Remix.run Logo
rincebrain 5 hours ago

The two obvious examples that come to mind are native encryption bugs and spacemap issues.

Nothing about walking the entire tree of blocks and checking hashes validates the spacemaps - they only come up when you're dealing with allocating new blocks, and there have been a number of bugs where ZFS panics because the spacemaps say something insane, so you wind up needing to readonly import or discard the ZIL because it panics about trying to allocate an already-allocated segment if you import RW - and if your ondisk spacemaps are inconsistent in a way that discarding the ZIL doesn't work around, you would need some additional tool to try and repair this, because ZFS has no knobs for it.

Native encryption issues wouldn't be noticed because scrubbing doesn't attempt to untransform data blocks - you indirectly do that when you're walking the structures involved, but the L0 data blocks don't get decompressed or decrypted, since all your hashes are of the transformed blocks.

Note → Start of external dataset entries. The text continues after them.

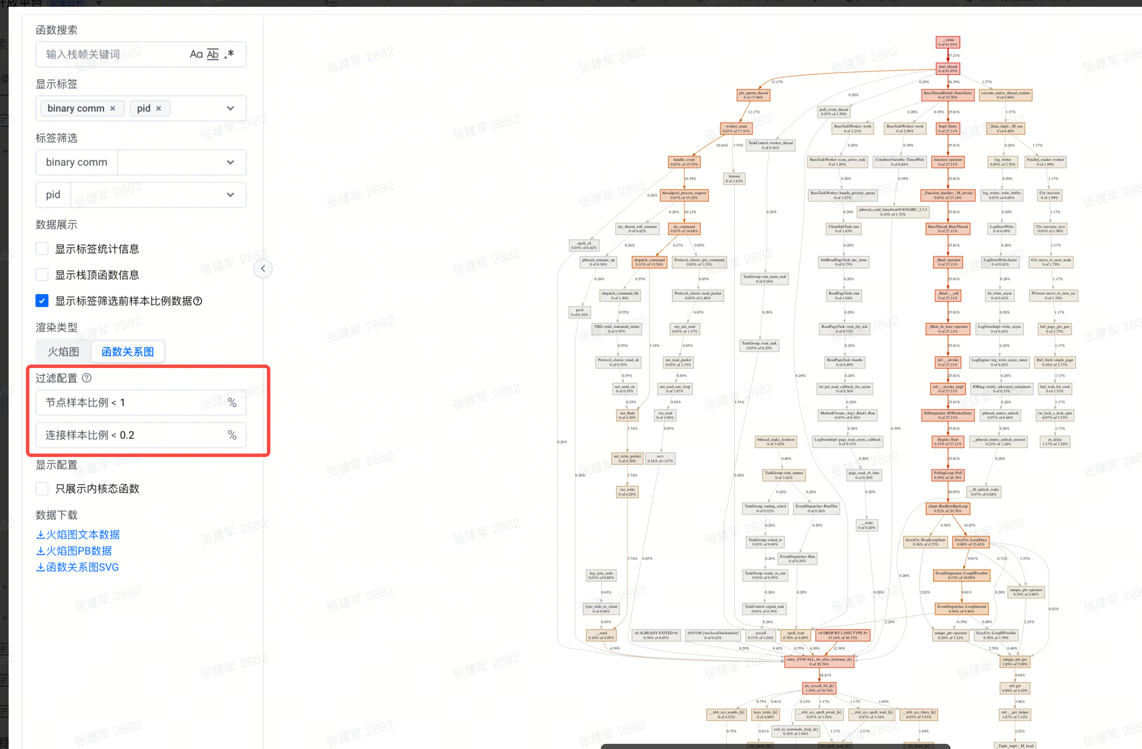
Task: Enable regex search .* icon
Action: 229,54
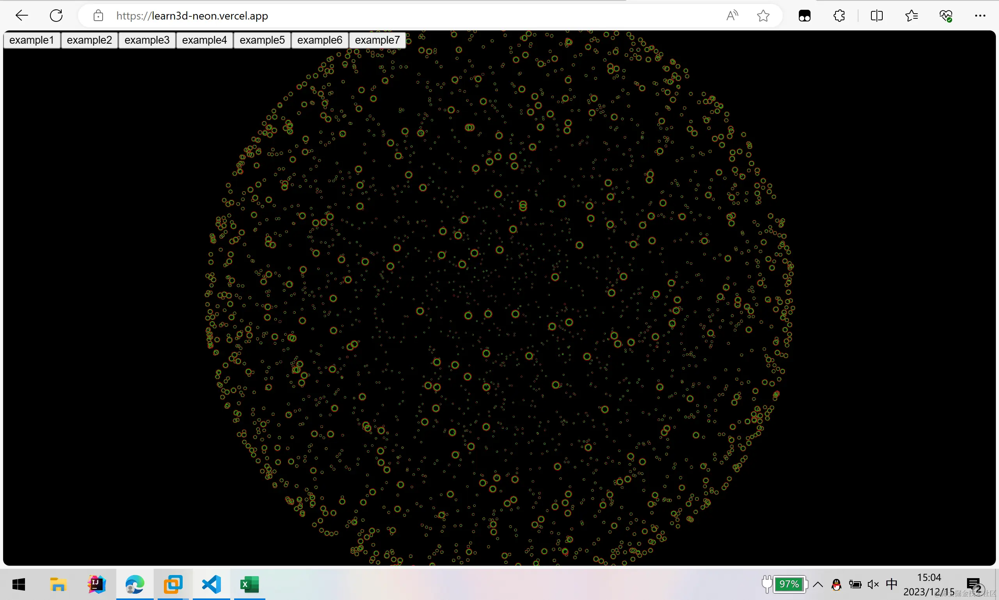This screenshot has height=600, width=999.
Task: Open the example7 demo
Action: coord(377,40)
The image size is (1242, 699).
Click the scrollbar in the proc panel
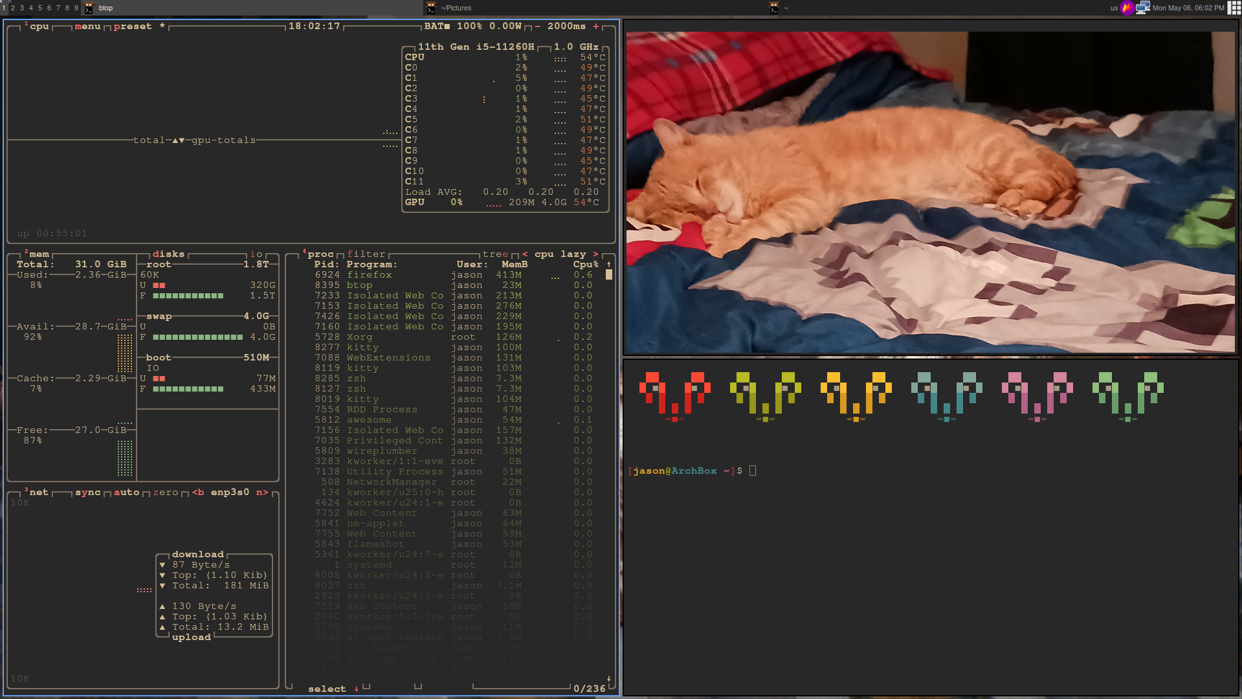(x=608, y=274)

And if you have a block where the hash in the metadata is correct but it doesn't decrypt, for any reason, scrub won't notice, but you sure will if you ever try to decrypt it.

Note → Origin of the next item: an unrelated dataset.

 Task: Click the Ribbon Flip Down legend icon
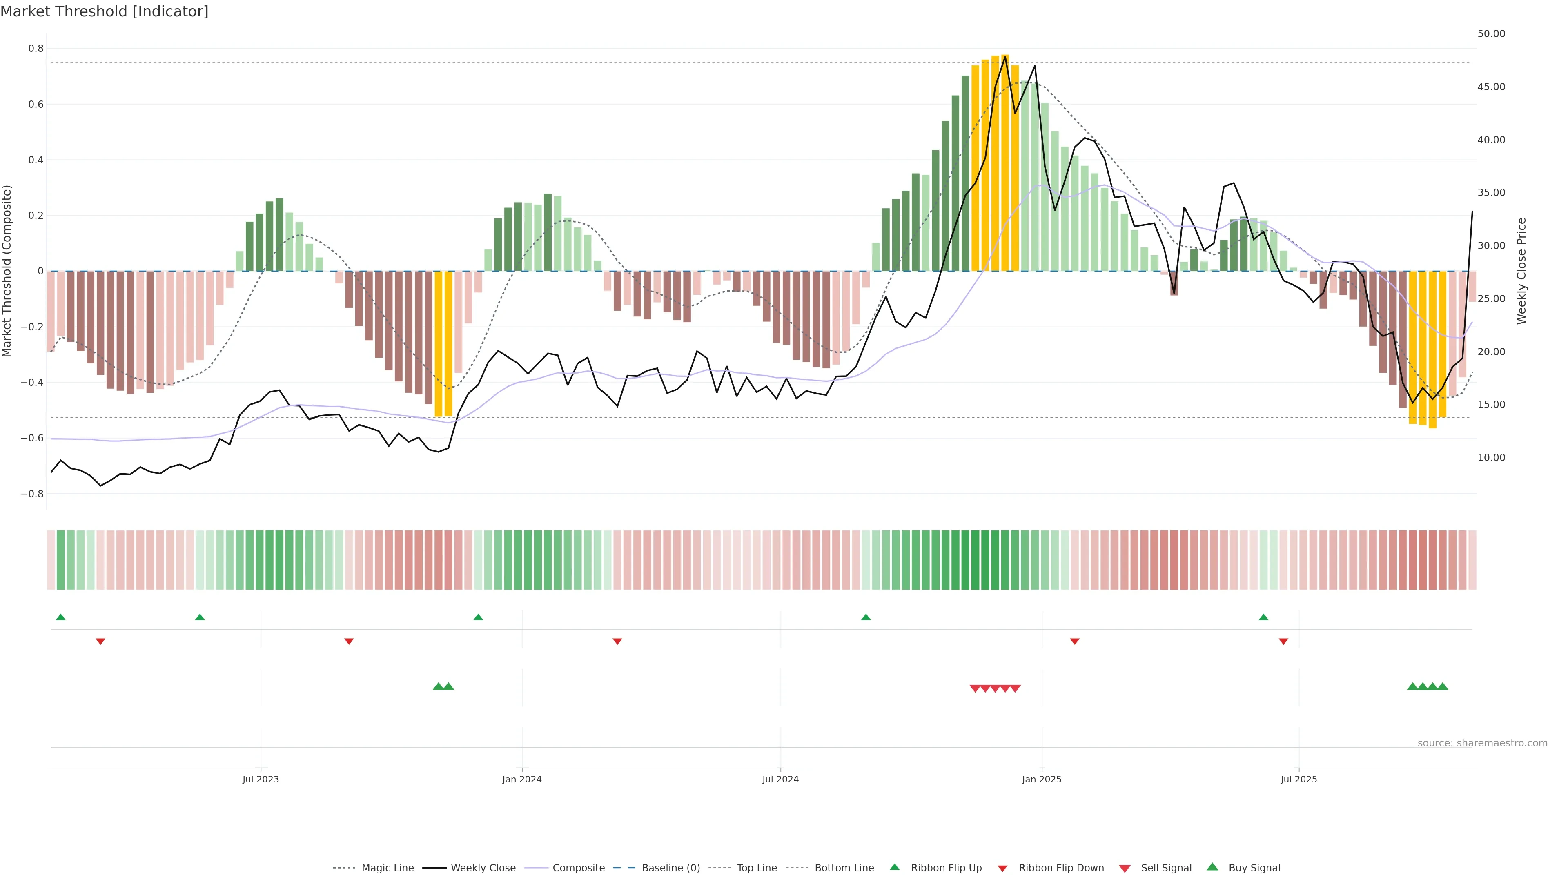(1003, 869)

mustache_kimono 4 hours ago | parent [-]

> The two obvious examples

Appreciate this rincebrain. Know that you know better than most and this certainly covers my 2nd point. I don't imagine these cases cover my first point though? These are not bugs of the type a fsck would catch?

rincebrain an hour ago | parent [-]

A fsck could pretty readily notice and repair the spacemap inconsistencies - zdb already generates its own spacemaps and compares to reality on import.

If you have the keys, technically nothing stops a fsck from noticing the encryption problems, but yes, usually it wouldn't unless you had some known issue you added special detection for, like when XFS years ago had problems with if you mounted it with inode64 once and then not the next time so the inode numbers would wraparound.